*Passage to read:*
- Developer: The Gentlebros
- Publisher: Kepler Interactive
- Composer: Brian Havey (Zminusone)
- Engine: Unity
- Platforms: Xbox One; Xbox Series X/S; PlayStation 4; PlayStation 5; MacOS; Windows; Nintendo Switch;
- Release: August 8, 2024
- Genre: Action role-playing
- Modes: Single-player, multiplayer

= Cat Quest III =

2024 video game

Cat Quest III (also titled as Cat Quest: Pirates of the Purribean) is a 2024 action role-playing game developed by The Gentlebros and published by Kepler Interactive. The third entry in the Cat Quest series, it was released on August 8, 2024, for Xbox One, Xbox Series X/S, PlayStation 4, PlayStation 5, Nintendo Switch, MacOS and Windows.

==Gameplay==
Cat Quest III is an action role-playing game. Players control a cat on a journey to find the "North Star", a treasure capable of granting the wishes of whoever possesses it. Along the way, the cat must battle against other groups of pirates who seek this artifact. The player character can attack in melee with swords and other weapons, or attack from a distance with guns and magic wands. Spells can also be learned and cast to attack foes, and can afflict them with various effects. Players explore a world map composed of various islands, where they can travel on foot or across the ocean in a ship. The islands contain dungeons where the cat can fight enemies and obtain useful equipment. Crossing the ocean allows for combat with pirate ships, which the player fights using cannons. Aside from the main quest, players can complete side quests to earn rewards. The game has a local cooperative multiplayer mode.

==Story==
The game opens with The Pi-Rat King destroying a boat. The only survivor is a kitten, which floats to shore and is found by a pirate ghost spirit named Cappey. Fifteen years later, Cappey and the cat, going by the name The Seeker, are looking The North Star, which has fallen into the Purribean and is said to grant whoever finds it great power. They quickly learn that The Pi-Rat King is also looking for The North Star, and is forcing other pirates to help him on his quest.

The Seeker and Cappey need to find three keys that open up the Polaris Ruins, where the first clue to the North Star is. They get the keys by defeating two ghosts of wardens, former keepers of the North Star, and the leader of the Boar Tribe, who reveals that the North Star originally belonged to his people before it was taken away. Now able to access the Polaris Ruins, they encounter the Pi-Rat King, who reveals that he has been following them as only a Seeker can get the clue. The two decide to keep moving forward, and find a key for the Infinity Tower.

At the Infinity Tower, they learn that the North Star is actually an alien who was imprisoned by the Wardens, who would use its power to grant their wishes. The alien shows them where to go next, and asks them to free it, with Cappey still wanting to, while Seeker is starting to grow suspicious.

In addition to finding the North Star, the pair needs to defeat two pirates who are also attempting to get the North Star for their own reasons. Meowtallika wants it to create an energy source for his people to live off of, while Takomeowki wants it to impress his father, but both agree to drop the search after being defeated. The Pi-Rat King reveals that he was cursed by a dragon named The Undying to live forever with a plague, and that he needs the power of the North Star to stop it.

*Dataset entries:*
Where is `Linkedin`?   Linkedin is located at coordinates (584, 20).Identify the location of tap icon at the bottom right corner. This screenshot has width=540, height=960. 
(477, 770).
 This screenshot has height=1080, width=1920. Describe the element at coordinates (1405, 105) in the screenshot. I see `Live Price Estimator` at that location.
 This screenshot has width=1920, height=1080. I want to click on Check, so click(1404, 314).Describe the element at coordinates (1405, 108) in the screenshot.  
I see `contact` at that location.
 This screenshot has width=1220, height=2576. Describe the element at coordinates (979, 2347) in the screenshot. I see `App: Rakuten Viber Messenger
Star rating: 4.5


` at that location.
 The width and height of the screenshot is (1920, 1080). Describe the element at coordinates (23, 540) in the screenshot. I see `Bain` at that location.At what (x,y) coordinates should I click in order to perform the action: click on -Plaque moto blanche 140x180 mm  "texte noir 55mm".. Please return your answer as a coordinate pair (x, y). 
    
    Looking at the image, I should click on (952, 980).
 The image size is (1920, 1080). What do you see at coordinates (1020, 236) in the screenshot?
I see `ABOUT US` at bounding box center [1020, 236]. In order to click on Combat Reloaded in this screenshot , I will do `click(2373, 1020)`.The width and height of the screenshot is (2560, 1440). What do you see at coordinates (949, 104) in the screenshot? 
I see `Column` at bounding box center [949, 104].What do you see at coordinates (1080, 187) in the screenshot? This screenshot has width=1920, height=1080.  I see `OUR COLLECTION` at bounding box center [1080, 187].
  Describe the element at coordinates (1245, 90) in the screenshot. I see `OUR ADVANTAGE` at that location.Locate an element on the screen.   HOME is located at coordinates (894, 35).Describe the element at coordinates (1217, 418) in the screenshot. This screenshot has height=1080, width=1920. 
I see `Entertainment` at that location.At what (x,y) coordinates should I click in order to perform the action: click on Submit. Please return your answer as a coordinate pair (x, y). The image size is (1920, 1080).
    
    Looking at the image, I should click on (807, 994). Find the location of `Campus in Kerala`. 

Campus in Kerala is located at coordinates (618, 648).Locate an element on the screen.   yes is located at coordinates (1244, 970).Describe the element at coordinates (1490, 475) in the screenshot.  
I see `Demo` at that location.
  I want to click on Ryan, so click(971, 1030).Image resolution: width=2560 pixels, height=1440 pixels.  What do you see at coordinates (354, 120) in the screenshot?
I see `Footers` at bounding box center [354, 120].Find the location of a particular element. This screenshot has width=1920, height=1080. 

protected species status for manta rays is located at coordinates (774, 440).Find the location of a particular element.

*Work instruction 1:* Retype the passage of the Cat Quest III article that begins with "The Seeker and" and ends with "the Infinity Tower.", word for word.
*Work instruction 2:* Continue the Cat Quest III article from where it stops.

*Reply 1:*
The Seeker and Cappey need to find three keys that open up the Polaris Ruins, where the first clue to the North Star is. They get the keys by defeating two ghosts of wardens, former keepers of the North Star, and the leader of the Boar Tribe, who reveals that the North Star originally belonged to his people before it was taken away. Now able to access the Polaris Ruins, they encounter the Pi-Rat King, who reveals that he has been following them as only a Seeker can get the clue. The two decide to keep moving forward, and find a key for the Infinity Tower.

*Reply 2:*
The Seeker and Cappey discover the North Star is in the Sunset Islands. Upon entering the cave where it's kept, they are teleported to the Zero Dimension. While in the Zero Dimension, Cappey reveals that he started to fade away about a year ago and is hoping to use the North Star to stop it from happening. The Seeker meets Aelius, who explains that the North Star is the third artifact he needs to save his kind, and wishes The Seeker luck in finding it.

The Seeker and Cappey find the North Star, but the Pi-Rat King gets there first. They beat him in combat, and he chooses to leave with his crew, having realized that they will help him with his curse. The North Star offers to keep Cappey from fading away in exchange for The Seeker's life, but when it attempts to take The Seeker's life, Cappey sacrifices his own to save them. The Seeker manages to defeat the North Star, but Aelius appears and takes away its power before The Seeker can use it. However, he secretly uses it to revive Cappey

Elsewhere, Aelius brings the power of the North Star to other versions of himself in different timelines, so he can finally start the Apawcalypse.

==Reception==

According to the review aggregate website Metacritic, Cat Quest III received "generally favorable reviews". Fellow review aggregator OpenCritic assessed that the game received strong approval, being recommended by 85% of critics. Nintendo Life called Cat Quest III one of the best indie games of 2024, and praised its visuals, quests, and combat. However, the reviewer felt that the game felt familiar to other games in the action role-playing genre. Shacknews enjoyed the writing, appreciating its inclusion of puns, and especially liked the bosses. Nintendo World Report liked the exploration and found the game "delightfully funny", but felt that it was too short.

The Academy of Interactive Arts & Sciences nominated Cat Quest III for "Family Game of the Year" at the 28th Annual D.I.C.E. Awards.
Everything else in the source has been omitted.